Since 81 percent of New Hampshire is forested and 52 percent of that is owned by families, it will do well for woodlot owners to pay attention to the role and potential economic beneftis family woodlot owners, especially those in the 10 to 1,000 acre range, can play in climate change.

Sandwich, N.H photo by Leonard Witt

Here is a  link to an  opinion piece by Tom Martin, President and CEO of the American Forest Foundation. It appears in Agri-Pulse and is addressed to newly confirmed U.S. Secretary of Agriculture Tom Vilsack.

Some key points:

  • Currently, U.S. forests and forest products sequester and store roughly 15% of the country’s annual carbon emissions, representing our single largest natural carbon sink. More importantly, studies suggest this could be nearly doubled with the right actions.

  • Family forest owners represent 1 in 4 rural Americans…They want their land to remain as a forest into the future and improve its health today, both key climate mitigation strategies.

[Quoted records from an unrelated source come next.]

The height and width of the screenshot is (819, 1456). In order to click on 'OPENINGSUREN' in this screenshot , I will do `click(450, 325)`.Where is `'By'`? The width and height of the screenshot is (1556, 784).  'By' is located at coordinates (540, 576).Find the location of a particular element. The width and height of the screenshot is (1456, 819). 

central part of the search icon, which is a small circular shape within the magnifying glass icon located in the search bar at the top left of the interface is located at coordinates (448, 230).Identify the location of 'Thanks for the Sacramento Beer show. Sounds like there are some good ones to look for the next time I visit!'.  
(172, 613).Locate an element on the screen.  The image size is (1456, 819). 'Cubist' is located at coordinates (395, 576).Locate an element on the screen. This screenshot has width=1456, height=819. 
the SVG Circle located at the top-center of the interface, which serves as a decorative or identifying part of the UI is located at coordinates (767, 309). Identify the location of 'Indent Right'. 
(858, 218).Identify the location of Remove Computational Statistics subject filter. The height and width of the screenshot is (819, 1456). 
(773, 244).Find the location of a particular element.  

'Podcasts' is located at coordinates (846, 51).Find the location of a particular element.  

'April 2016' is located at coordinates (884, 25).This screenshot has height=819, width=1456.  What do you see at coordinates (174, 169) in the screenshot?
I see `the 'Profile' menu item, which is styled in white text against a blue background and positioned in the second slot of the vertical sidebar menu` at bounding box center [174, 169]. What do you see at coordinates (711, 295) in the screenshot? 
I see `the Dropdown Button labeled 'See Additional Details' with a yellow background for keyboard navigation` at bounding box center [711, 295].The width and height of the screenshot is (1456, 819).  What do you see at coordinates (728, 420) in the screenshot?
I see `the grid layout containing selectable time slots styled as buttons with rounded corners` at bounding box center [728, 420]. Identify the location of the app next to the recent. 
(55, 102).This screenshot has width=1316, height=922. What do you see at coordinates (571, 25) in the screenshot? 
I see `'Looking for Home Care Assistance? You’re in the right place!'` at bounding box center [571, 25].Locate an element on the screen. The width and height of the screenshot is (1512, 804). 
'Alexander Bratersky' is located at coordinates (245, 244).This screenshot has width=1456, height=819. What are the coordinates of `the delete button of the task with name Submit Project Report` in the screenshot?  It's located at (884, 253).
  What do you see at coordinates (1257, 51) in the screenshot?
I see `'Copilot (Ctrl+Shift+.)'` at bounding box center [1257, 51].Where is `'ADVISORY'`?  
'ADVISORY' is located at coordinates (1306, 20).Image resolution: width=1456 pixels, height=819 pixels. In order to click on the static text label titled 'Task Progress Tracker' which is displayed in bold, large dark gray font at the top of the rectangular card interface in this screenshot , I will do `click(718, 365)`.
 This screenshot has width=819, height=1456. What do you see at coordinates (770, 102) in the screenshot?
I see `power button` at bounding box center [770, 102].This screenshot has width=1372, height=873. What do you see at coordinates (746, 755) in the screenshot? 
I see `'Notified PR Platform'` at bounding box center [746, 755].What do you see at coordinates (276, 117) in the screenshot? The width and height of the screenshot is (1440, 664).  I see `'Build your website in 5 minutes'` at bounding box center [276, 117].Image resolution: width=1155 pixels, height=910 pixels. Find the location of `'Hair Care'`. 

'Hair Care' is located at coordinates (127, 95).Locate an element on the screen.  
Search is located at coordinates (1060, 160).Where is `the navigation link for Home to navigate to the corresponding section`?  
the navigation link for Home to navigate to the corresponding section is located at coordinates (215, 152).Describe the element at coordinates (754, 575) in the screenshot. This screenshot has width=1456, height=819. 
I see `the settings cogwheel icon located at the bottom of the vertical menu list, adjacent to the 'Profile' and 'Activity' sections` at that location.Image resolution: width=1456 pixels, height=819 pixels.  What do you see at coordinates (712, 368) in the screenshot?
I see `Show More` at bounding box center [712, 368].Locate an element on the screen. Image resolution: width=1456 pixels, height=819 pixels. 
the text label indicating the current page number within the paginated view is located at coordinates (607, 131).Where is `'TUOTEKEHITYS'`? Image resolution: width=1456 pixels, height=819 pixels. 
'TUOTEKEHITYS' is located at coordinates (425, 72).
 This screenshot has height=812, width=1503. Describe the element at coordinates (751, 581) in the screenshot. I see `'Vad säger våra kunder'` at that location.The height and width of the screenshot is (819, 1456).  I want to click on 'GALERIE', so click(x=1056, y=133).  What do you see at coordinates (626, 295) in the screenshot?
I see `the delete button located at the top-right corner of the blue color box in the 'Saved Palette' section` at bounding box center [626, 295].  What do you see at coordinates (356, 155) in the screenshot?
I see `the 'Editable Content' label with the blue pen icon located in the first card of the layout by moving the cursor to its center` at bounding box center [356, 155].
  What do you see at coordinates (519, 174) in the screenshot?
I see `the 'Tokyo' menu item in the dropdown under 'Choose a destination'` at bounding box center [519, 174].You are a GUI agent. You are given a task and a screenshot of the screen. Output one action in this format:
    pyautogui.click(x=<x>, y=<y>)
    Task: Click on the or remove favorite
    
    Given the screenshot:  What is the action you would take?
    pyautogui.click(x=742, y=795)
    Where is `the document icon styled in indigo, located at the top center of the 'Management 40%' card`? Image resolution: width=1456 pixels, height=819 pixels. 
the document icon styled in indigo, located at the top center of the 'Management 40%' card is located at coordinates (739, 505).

  • The U.S. Department of Agriculture… can help small family forest owners access carbon markets, which would leverage billions in private funding to help finance climate action.

  • Carbon markets provide small forest owners with an avenue for generating income from their land that they can put back into the trees. Carbon markets also encourage landowners to create forest plans and work with professional foresters – critical steps to long-term care of our forests.

  • Presently, carbon markets are inaccessible to small forest owners. In fact, 98% of the properties in existing carbon projects are large industrial tracts of 5,000 acres or more. Less than 1% are on acreages between 20 and 1,000— the size range of the majority of family-owned properties in the U.S.